Confronting my own Racial Bias
I was the charge nurse the evening it happened. I was standing at the nurse’s station when a heavily muscled Black man walked briskly up to me and started yelling angrily.
“When are you going to come to my room and check my ear? I can’t stand this pain! I can’t believe it around here! You ask for help and it takes hours to get someone in!”
Thinking he had me confused with someone else, I stood to my feet and greeted him with a smile, introducing myself and offering to find his nurse for him.
“What are you smiling at?!” he angrily asked with furrowed brows. “I’ve been waiting in pain for hours and I need help now! I don’t care who you are - it’s all the same around here ... ‘I’ll be right back,’ and then I don’t see anyone for another hour! Who’s in charge around here?”

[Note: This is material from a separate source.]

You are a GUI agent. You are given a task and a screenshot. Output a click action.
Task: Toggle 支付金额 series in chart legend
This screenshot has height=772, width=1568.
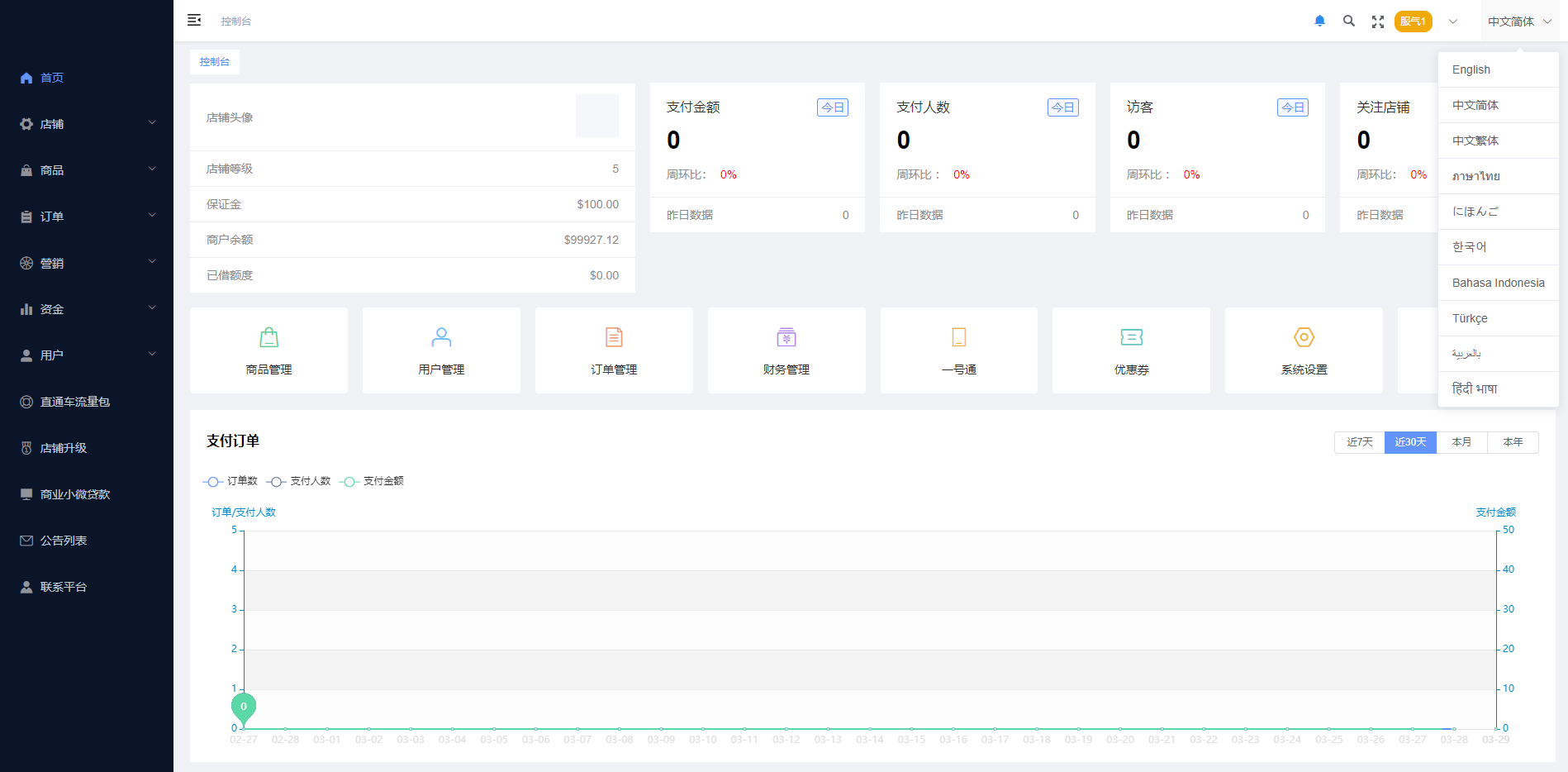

At this point, his fist was clenched and his stance was aggressive. I knew arguing wouldn’t help, so I shakily answered, “I'm the charge nurse tonight and I’d love to help you. Do you want me to look in your ear here, or would you prefer for me to call your evening shift nurse and have her meet you in your room?” He backed down and agreed to meet his nurse in his room.
At the time of this story, I was a young woman in my 20s who had worked very hard to become a charge nurse. That evening, however, I felt emotionally and physically threatened, dishonored, and defeated.
Later that evening, however, I read this patient’s chart and found out that he had been in the military for years. He had experienced documented trauma and had at least one mental health diagnosis. I found out from other nurses that he felt that the VA had in the past, and was currently, treating him poorly because of the color of his skin. That day, he felt ignored and pushed aside. He perhaps was also feeling offended, disrespected, and angry.
Although on the outside, it may have looked like I responded well, on the inside I was angry and offended, not just at him as an individual who had hurt me, but at the racial trauma that felt very threatening that day. As this patient yelled at me, I sensed my defenses going up, and not just towards him. Suddenly, I was unsure where I stood when talking to any person of color, and so doubt and mistrust crept in.
About a year later, I was 8-months pregnant when an elderly, somewhat confused white male patient walked past me. He had a history of violent behavior, so I turned my back to him to protect my belly. As he walked by, he smacked me hard on the butt and started yelling at me. I whipped around and loudly reprimanded him. My co-worker, a Black man, kindly walked him to his room, all the while enduring angry words and racial slurs from this patient.
I was left standing there angry, offended, and feeling that my sense of safety and security in my workplace had been shattered.
Although my emotional experience of these two events felt very similar, there was one big difference. Even though the second man had proven himself in the moment to be racist, aggressive, and had actually physically assaulted me, this time I didn’t have to struggle with negative, bitter, or conflicted feelings about white men in general. I was 100% mad at this guy, in particular.
Do you see the problem here?
In the months and years following these two experiences, God has revealed the truth to me: Danielle, there is a root of bitterness and prejudice here that we need to deal with together. And since then, it has taken active, ongoing work to deal with the root of racism that was revealed to me that day.
I’ve spent countless hours learning and seeking to understand what my Black neighbors and friends experience in this country. And God has broadened my empathy. I’ve also spent time in prayer, asking God to release the mistrust that had grown in my heart towards people of color. And God granted me forgiveness for my hard heart and prideful motives.
Moving forward, I asked God to show me his heart for ALL people, and also to give me a special gift of love and understanding towards people who are different from me. And little by little, God is answering this prayer in gracious ways that I do not deserve.
"If my people, who are called by my name, will humble themselves and pray and seek my face and turn from their wicked ways, then I will hear from heaven, and I will forgive their sin and will heal their land” (2 Chronicles 7:14).
There is so much work to be done, but I believe that if I desire to be a bridge-builder and peace maker, I must first fall on my face before God, as Joshua did (Joshua 5:14-15) and humbly ask him to enable me to identify, root out, confess, and heal from my own racial prejudices. I believe only then will I hear God’s response: “Take off your sandals from your feet, for the place where you are standing is holy” (vs 15b). This is holy work we embark on, friends, let’s invite God into it.
Danielle Miller is a mom to three girls and has been married to her husband, Johnny, for 10 years. After 14 years in the medical field, including almost a decade as a nurse, she is enjoying being a stay-at-home mom with all the coffee and play dates that go along with that. She also enjoys eating out, running, gardening, and lake vacations.